• Task objective:
Once the line with "This screenshot has width=420, height=252." has been located in the records below, set down that line and all subsequent lines exactly, omitting the pictures.

• Dataset records:
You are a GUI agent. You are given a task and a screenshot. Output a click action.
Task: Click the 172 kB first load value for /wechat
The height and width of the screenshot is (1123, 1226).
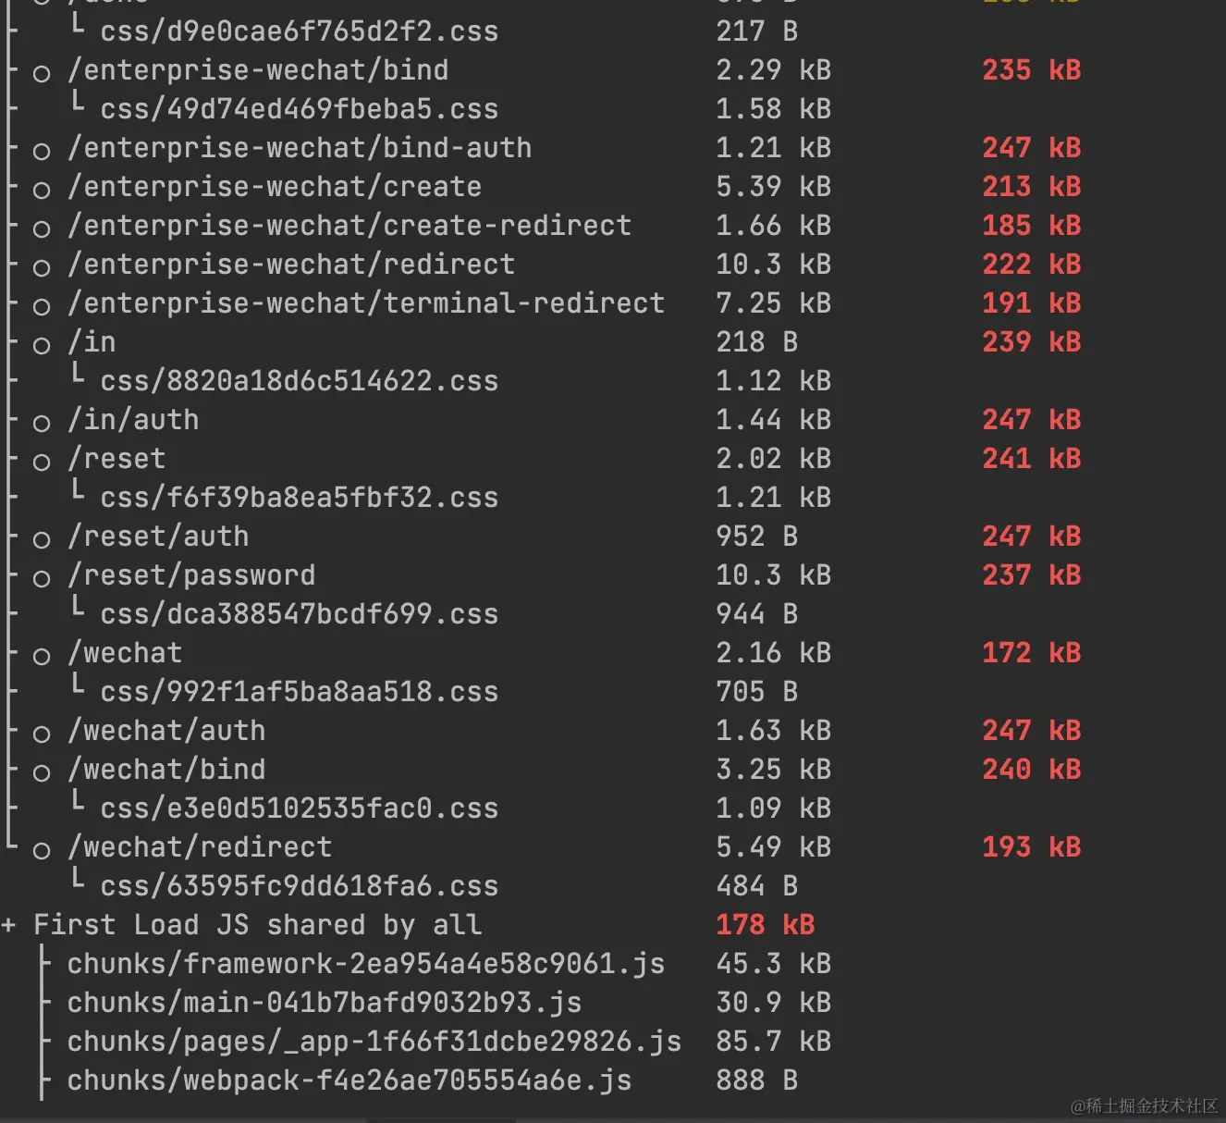click(x=1032, y=653)
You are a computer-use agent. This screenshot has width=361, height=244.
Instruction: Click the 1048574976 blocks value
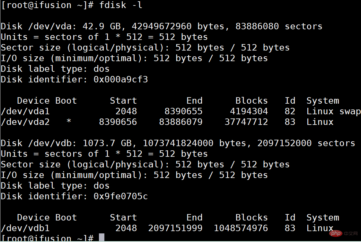coord(241,228)
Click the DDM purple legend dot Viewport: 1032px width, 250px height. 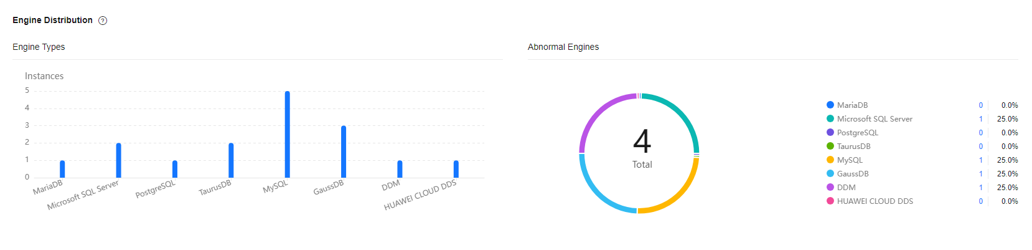tap(830, 187)
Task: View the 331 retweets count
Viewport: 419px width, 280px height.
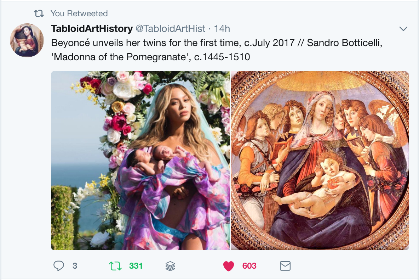Action: coord(136,266)
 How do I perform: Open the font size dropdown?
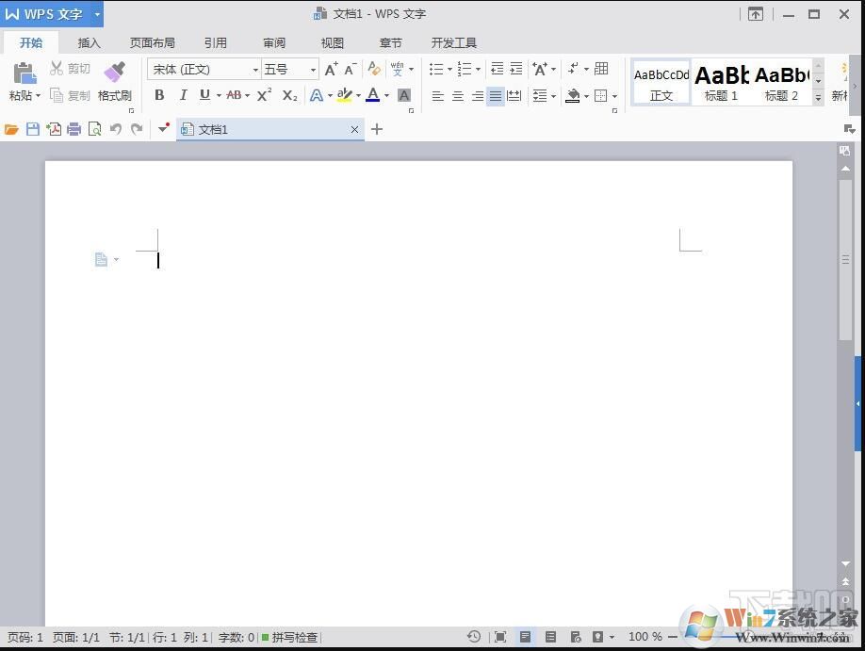click(x=311, y=69)
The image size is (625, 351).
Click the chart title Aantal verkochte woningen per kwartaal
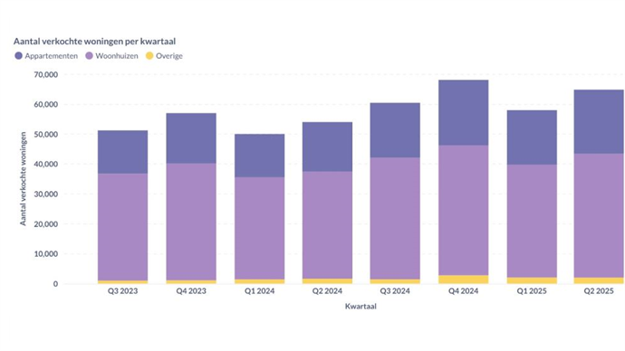(94, 42)
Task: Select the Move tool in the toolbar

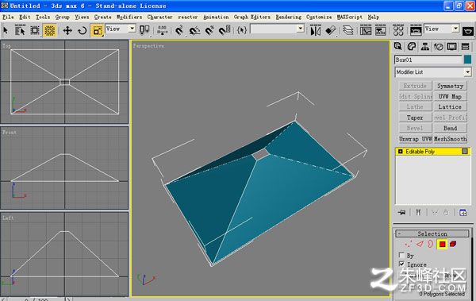Action: 67,30
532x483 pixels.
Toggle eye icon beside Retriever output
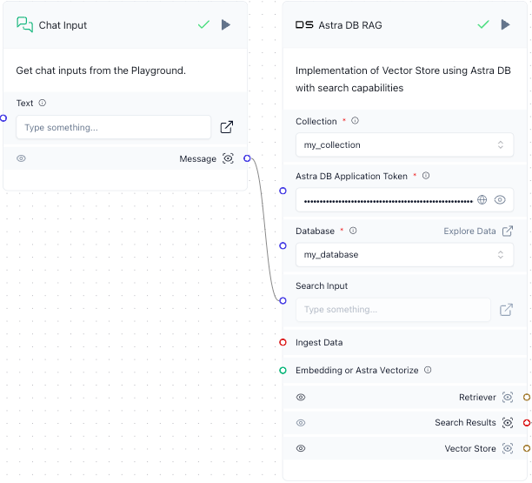pyautogui.click(x=301, y=397)
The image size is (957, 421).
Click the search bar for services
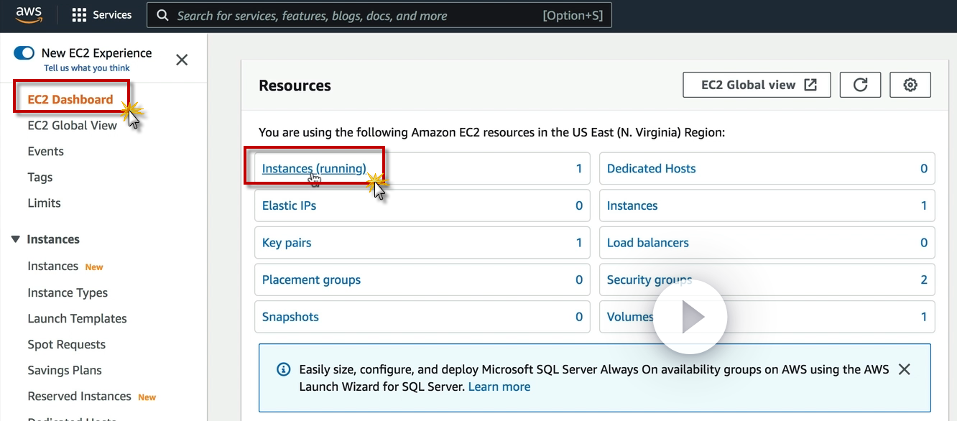tap(379, 15)
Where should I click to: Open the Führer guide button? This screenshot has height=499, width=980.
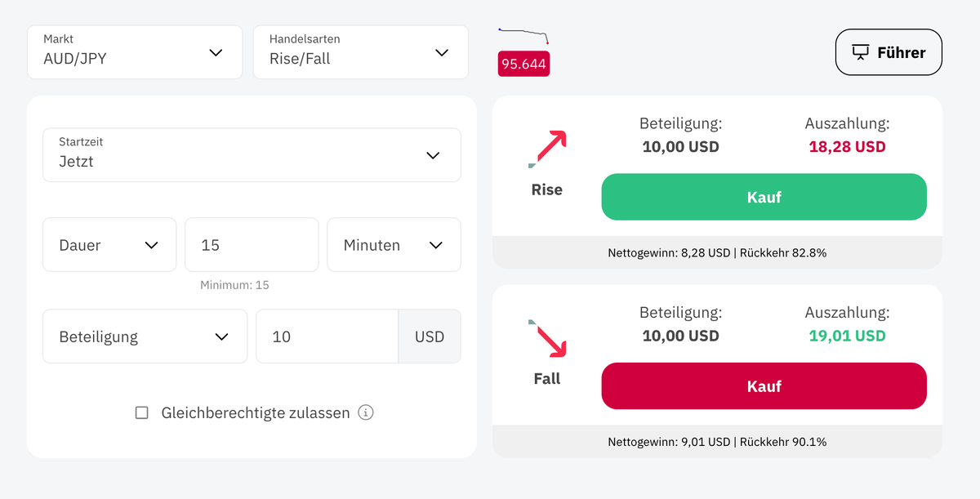[889, 52]
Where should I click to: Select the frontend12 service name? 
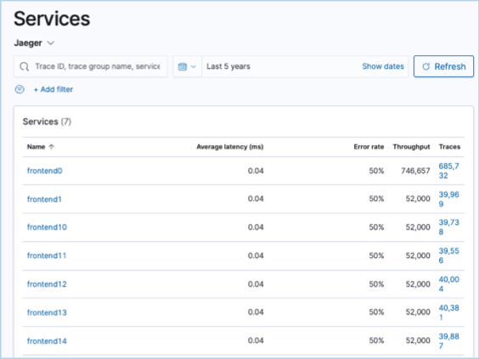click(47, 284)
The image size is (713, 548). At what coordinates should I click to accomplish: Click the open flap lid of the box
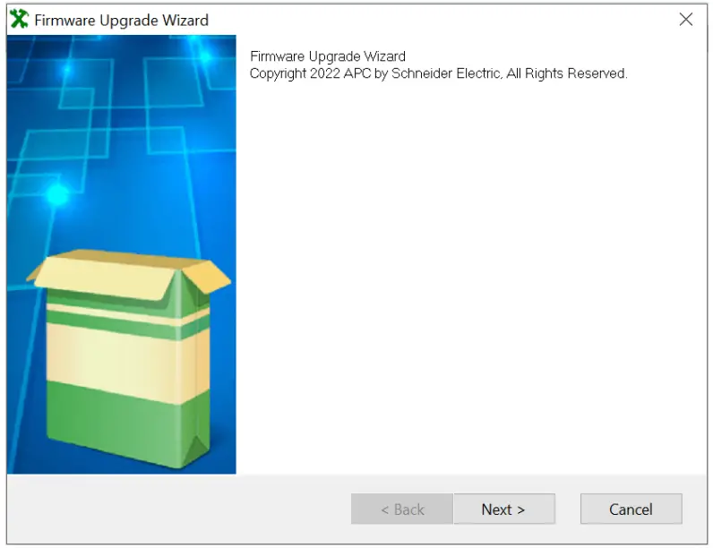pos(129,272)
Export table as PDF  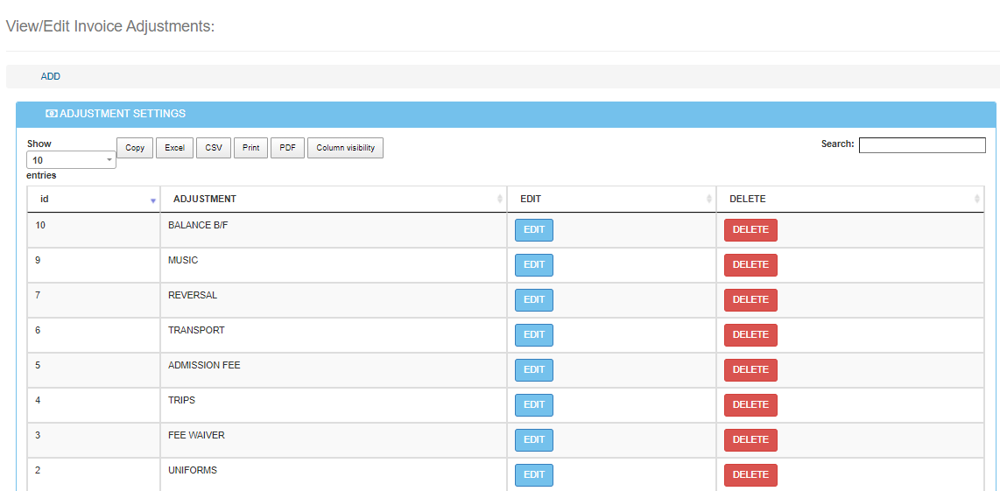(287, 148)
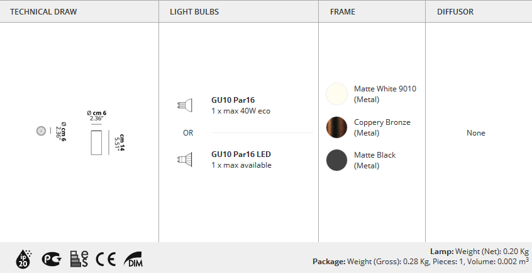Open the cylinder side-view technical drawing
The width and height of the screenshot is (532, 273).
click(97, 141)
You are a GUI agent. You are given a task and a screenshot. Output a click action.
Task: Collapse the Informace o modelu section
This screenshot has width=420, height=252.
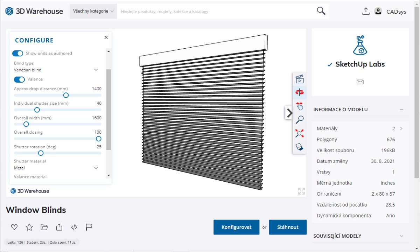(401, 110)
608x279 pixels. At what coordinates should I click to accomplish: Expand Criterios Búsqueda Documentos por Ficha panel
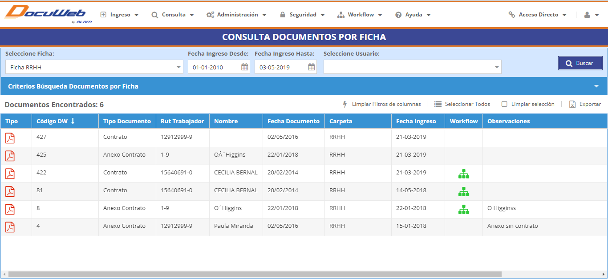click(596, 86)
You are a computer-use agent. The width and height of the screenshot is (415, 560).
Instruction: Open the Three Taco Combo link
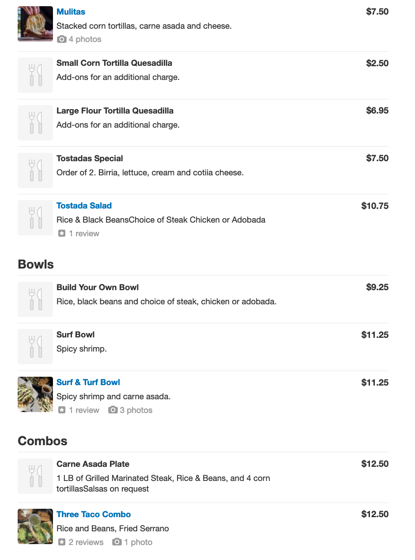click(x=94, y=515)
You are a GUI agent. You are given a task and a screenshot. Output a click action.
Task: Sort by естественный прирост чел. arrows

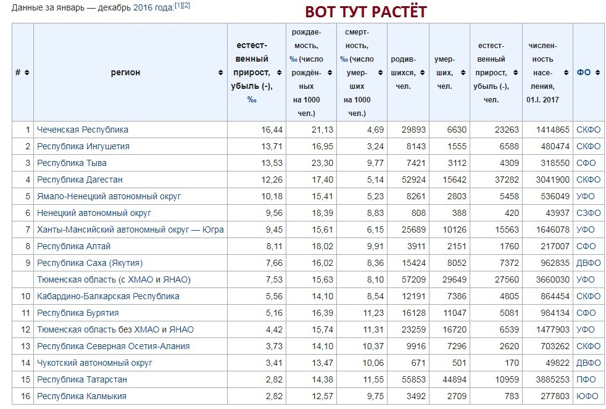click(515, 73)
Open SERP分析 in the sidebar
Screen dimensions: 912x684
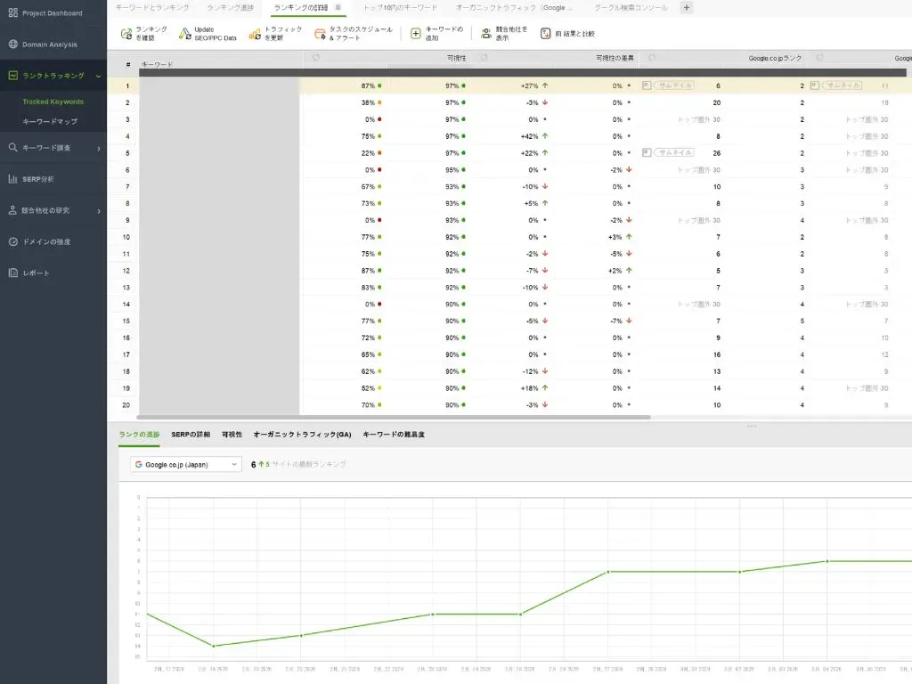pyautogui.click(x=38, y=179)
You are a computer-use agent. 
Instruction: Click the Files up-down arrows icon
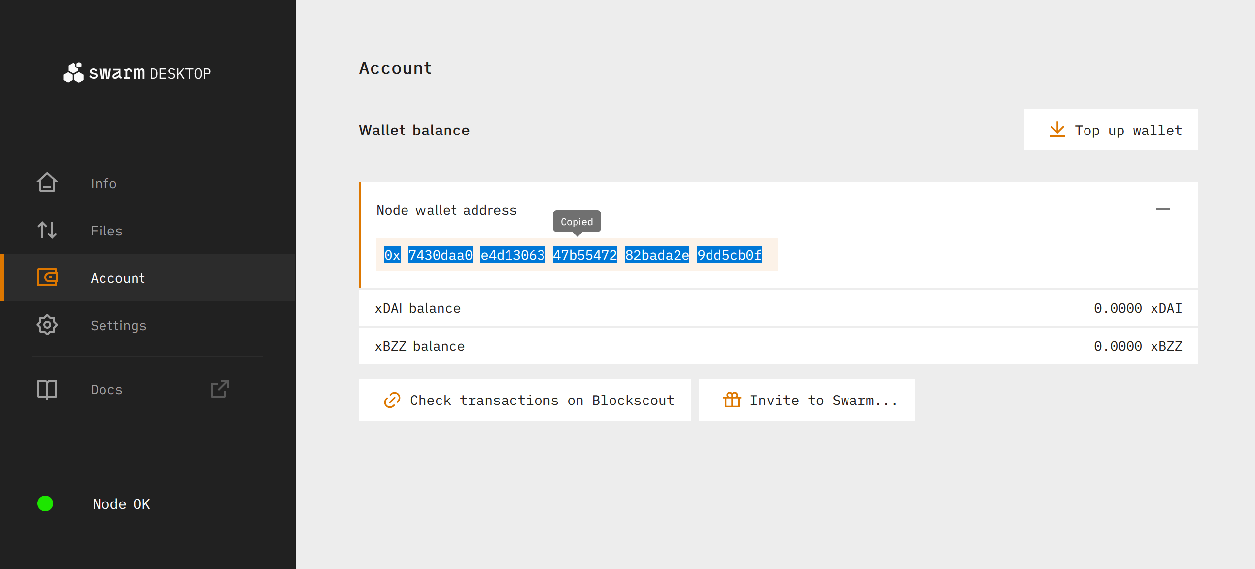47,230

• Written answer:
This screenshot has width=420, height=252.
(401, 110)
608x279 pixels. At what coordinates should I click to accomplish: Expand Criterios Búsqueda Documentos por Ficha panel
click(596, 86)
You are a computer-use agent. The width and height of the screenshot is (415, 560).
Instruction: Open the Three Taco Combo link
click(x=94, y=515)
You are a GUI agent. You are given a task and a screenshot. Output a click action.
Task: Sort by естественный прирост чел. arrows

click(515, 73)
Open SERP分析 in the sidebar
Screen dimensions: 912x684
pyautogui.click(x=38, y=179)
You are a computer-use agent. 
Instruction: Click the Files up-down arrows icon
47,230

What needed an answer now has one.